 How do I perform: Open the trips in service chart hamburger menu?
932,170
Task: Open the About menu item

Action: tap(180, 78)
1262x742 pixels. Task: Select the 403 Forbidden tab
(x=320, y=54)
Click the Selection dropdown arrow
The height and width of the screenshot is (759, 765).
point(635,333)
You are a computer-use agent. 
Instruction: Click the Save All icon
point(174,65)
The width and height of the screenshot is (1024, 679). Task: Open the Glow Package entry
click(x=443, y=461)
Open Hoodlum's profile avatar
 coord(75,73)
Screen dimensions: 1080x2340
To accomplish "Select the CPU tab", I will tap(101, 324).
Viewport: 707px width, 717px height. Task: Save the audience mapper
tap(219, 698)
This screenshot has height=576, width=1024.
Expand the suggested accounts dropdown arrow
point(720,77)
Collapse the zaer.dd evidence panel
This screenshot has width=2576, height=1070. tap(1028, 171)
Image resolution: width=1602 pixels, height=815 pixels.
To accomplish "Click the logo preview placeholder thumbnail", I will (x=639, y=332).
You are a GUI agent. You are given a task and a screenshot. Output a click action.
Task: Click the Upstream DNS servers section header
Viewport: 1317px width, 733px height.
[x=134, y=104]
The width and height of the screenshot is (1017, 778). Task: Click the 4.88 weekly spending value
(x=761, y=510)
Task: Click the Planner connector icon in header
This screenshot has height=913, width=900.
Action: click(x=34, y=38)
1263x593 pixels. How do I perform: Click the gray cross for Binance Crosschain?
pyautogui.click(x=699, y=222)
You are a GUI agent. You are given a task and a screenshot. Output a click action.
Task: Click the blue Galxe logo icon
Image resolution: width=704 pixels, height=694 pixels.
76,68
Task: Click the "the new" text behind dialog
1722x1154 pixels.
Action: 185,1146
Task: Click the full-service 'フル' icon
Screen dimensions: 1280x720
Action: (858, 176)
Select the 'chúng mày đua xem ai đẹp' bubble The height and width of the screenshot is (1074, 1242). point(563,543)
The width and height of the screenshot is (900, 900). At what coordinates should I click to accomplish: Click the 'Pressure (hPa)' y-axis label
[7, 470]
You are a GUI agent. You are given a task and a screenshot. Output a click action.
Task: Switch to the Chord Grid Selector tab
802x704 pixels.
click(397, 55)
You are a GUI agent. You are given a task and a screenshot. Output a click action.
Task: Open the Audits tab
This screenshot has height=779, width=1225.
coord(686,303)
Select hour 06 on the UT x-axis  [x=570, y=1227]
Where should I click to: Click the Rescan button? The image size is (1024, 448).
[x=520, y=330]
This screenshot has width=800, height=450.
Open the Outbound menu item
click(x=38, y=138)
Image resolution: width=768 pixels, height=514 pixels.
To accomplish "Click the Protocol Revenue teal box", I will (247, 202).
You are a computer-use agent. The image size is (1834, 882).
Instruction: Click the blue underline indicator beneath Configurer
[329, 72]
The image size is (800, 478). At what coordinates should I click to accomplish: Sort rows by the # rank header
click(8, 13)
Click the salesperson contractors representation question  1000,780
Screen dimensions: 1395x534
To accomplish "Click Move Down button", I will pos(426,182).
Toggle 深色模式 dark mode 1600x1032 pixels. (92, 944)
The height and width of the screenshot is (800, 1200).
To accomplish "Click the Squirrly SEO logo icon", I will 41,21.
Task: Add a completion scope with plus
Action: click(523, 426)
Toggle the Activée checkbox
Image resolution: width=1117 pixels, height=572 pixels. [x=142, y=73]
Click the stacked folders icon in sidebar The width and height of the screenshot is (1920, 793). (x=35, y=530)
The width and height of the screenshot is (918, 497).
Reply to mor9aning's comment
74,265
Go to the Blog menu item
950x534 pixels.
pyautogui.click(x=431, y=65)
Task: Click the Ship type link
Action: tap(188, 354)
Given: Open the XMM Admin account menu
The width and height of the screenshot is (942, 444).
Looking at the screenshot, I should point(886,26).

-------

-- Aim of the exercise --
Write down the full listing again, exactly.

-- Result of this exercise --
 How do I perform: Open the trips in service chart hamburger menu?
932,170
Task: Open the About menu item

Action: tap(180, 78)
1262x742 pixels. Task: Select the 403 Forbidden tab
(x=320, y=54)
Click the Selection dropdown arrow
The height and width of the screenshot is (759, 765).
point(635,333)
You are a computer-use agent. 
Instruction: Click the Save All icon
point(174,65)
The width and height of the screenshot is (1024, 679). Task: Open the Glow Package entry
click(x=443, y=461)
Open Hoodlum's profile avatar
 coord(75,73)
Screen dimensions: 1080x2340
To accomplish "Select the CPU tab", I will tap(101, 324).
Viewport: 707px width, 717px height. Task: Save the audience mapper
tap(219, 698)
This screenshot has height=576, width=1024.
Expand the suggested accounts dropdown arrow
point(720,77)
Collapse the zaer.dd evidence panel
This screenshot has width=2576, height=1070. tap(1028, 171)
Image resolution: width=1602 pixels, height=815 pixels.
To accomplish "Click the logo preview placeholder thumbnail", I will (x=639, y=332).
You are a GUI agent. You are given a task and a screenshot. Output a click action.
Task: Click the Upstream DNS servers section header
Viewport: 1317px width, 733px height.
[x=134, y=104]
The width and height of the screenshot is (1017, 778). Task: Click the 4.88 weekly spending value
(x=761, y=510)
Task: Click the Planner connector icon in header
This screenshot has height=913, width=900.
Action: click(x=34, y=38)
1263x593 pixels. How do I perform: Click the gray cross for Binance Crosschain?
pyautogui.click(x=699, y=222)
You are a GUI agent. You are given a task and a screenshot. Output a click action.
Task: Click the blue Galxe logo icon
Image resolution: width=704 pixels, height=694 pixels.
76,68
Task: Click the "the new" text behind dialog
1722x1154 pixels.
Action: 185,1146
Task: Click the full-service 'フル' icon
Screen dimensions: 1280x720
Action: (858, 176)
Select the 'chúng mày đua xem ai đẹp' bubble The height and width of the screenshot is (1074, 1242). point(563,543)
The width and height of the screenshot is (900, 900). At what coordinates should I click to accomplish: Click the 'Pressure (hPa)' y-axis label
[7, 470]
You are a GUI agent. You are given a task and a screenshot. Output a click action.
Task: Switch to the Chord Grid Selector tab
802x704 pixels.
click(397, 55)
You are a GUI agent. You are given a task and a screenshot. Output a click action.
Task: Open the Audits tab
This screenshot has height=779, width=1225.
coord(686,303)
Select hour 06 on the UT x-axis  [x=570, y=1227]
Where should I click to: Click the Rescan button? The image size is (1024, 448).
[x=520, y=330]
This screenshot has width=800, height=450.
Open the Outbound menu item
click(x=38, y=138)
Image resolution: width=768 pixels, height=514 pixels.
To accomplish "Click the Protocol Revenue teal box", I will (247, 202).
You are a computer-use agent. The image size is (1834, 882).
Instruction: Click the blue underline indicator beneath Configurer
[329, 72]
The image size is (800, 478). At what coordinates should I click to accomplish: Sort rows by the # rank header
click(8, 13)
Click the salesperson contractors representation question  1000,780
Screen dimensions: 1395x534
To accomplish "Click Move Down button", I will pos(426,182).
Toggle 深色模式 dark mode 1600x1032 pixels. (92, 944)
The height and width of the screenshot is (800, 1200).
To accomplish "Click the Squirrly SEO logo icon", I will 41,21.
Task: Add a completion scope with plus
Action: click(523, 426)
Toggle the Activée checkbox
Image resolution: width=1117 pixels, height=572 pixels. [x=142, y=73]
Click the stacked folders icon in sidebar The width and height of the screenshot is (1920, 793). (x=35, y=530)
The width and height of the screenshot is (918, 497).
Reply to mor9aning's comment
74,265
Go to the Blog menu item
950x534 pixels.
pyautogui.click(x=431, y=65)
Task: Click the Ship type link
Action: tap(188, 354)
Given: Open the XMM Admin account menu
The width and height of the screenshot is (942, 444).
Looking at the screenshot, I should point(886,26).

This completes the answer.